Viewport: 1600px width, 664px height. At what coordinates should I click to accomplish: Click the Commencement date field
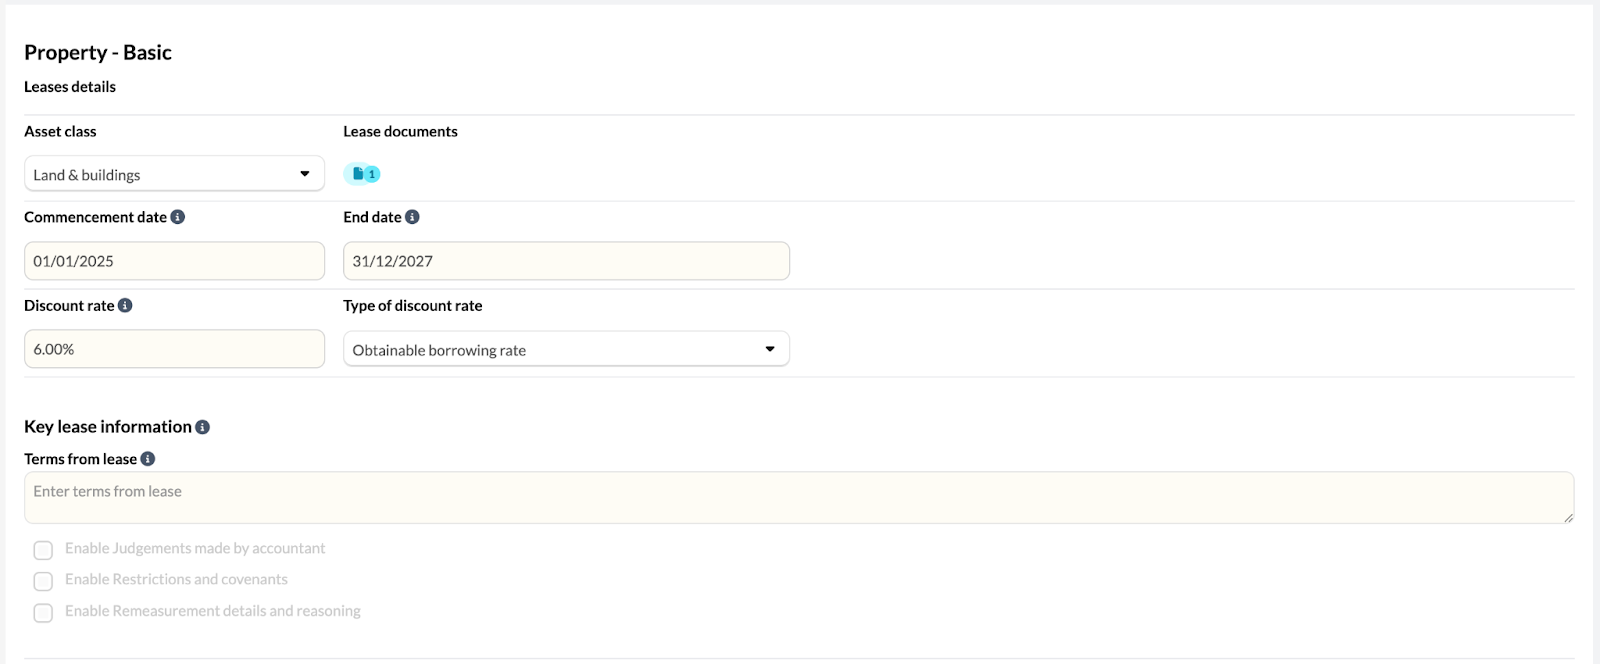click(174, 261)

--

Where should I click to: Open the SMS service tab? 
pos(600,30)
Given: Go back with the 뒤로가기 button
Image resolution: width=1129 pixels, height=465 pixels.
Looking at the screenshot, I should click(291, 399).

> Written problem: Copy out everything from the line containing "Viewport: 1600px width, 664px" down to the line containing "click(174, 261)", both included, with no pictures in your answer.

> Full output:
Viewport: 1600px width, 664px height. At what coordinates should I click to accomplish: Click the Commencement date field
click(174, 261)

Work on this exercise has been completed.